ПРЕДОСТАВЛЕННЫЙ ОТРЫВОК |
=-=-=

Вот образчик (из 1-го акта):

Любовь Андреевна (смеется). Ты все такая же, Варя. (При­влекает ее к себе и целует.) Вот выпью кофе, тогда все уйдем. (Фирс кла­дет ей под ноги подушечку.) Спасибо, родной. Я привыкла к кофе. Пью его и днем, и ночью. Спасибо, мой старичок. (Целует Фирса.)

Варя. Поглядеть, все ли вещи привезли. (Уходит.)

Любовь Андреевна. Неужели это я сижу? (Смеется.) Мне хо­чется прыгать, размахивать руками. (Закрывает лицо руками.) А вдруг я сплю! Видит бог, я люблю родину, люблю нежно, я не могла смотреть из ва­гона, все плакала. (Сквозь слезы.) Однако же надо пить кофе. Спасибо тебе, Фирс, спасибо, мой старичок. Я так рада, что ты еще жив.

Гаев. А без тебя тут няня умерла.

Любовь Андреевна (садится и пьет кофе.) Да, царство ей

небесное. Мне писали.

=-=-=

ИСХОДНЫЕ ДАННЫЕ |
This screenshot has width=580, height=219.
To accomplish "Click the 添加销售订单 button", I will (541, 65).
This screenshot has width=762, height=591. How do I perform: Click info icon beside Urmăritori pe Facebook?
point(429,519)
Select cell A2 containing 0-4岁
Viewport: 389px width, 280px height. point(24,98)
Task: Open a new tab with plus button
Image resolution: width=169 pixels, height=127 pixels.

=-=-=

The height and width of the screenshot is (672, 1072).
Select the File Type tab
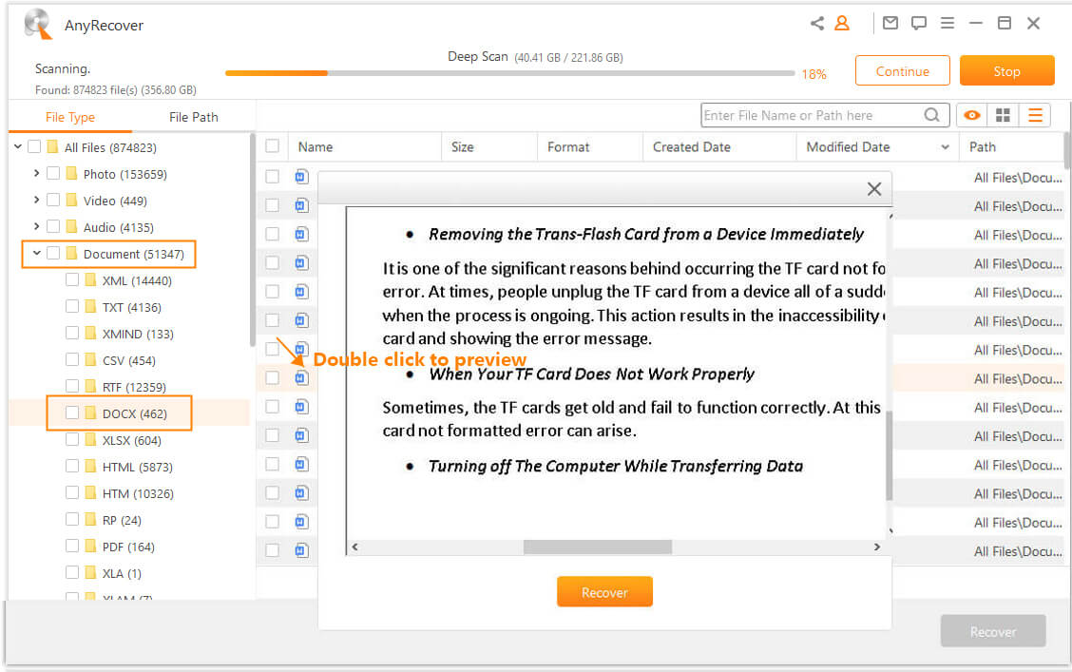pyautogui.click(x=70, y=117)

=-=-=

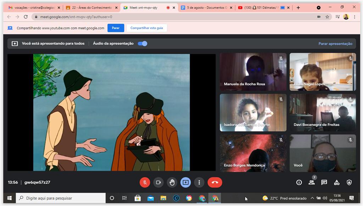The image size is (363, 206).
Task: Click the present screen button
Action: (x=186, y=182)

=-=-=

ЧТО НУЖНО СДЕЛАТЬ |
A. О чём этот отрывок? Перескажите его в двух предложениях.
B. Воспроизведите из отрывка всё, начиная со слов «Вот образчик (из» и вниз до слов «старичок. (Целует Фирса.)» включительно.

ИТОГОВЫЕ ОТВЕТЫ |
A. Любовь Андреевна благодарит Фирса за подложенную подушечку и говорит, что пьёт кофе днём и ночью, а Варя уходит посмотреть, все ли вещи привезли. Любовь Андреевна то смеётся, то плачет, признаётся в нежной любви к родине и радуется, что Фирс ещё жив, а Гаев сообщает ей о смерти няни.

B.
Вот образчик (из 1-го акта):

Любовь Андреевна (смеется). Ты все такая же, Варя. (При­влекает ее к себе и целует.) Вот выпью кофе, тогда все уйдем. (Фирс кла­дет ей под ноги подушечку.) Спасибо, родной. Я привыкла к кофе. Пью его и днем, и ночью. Спасибо, мой старичок. (Целует Фирса.)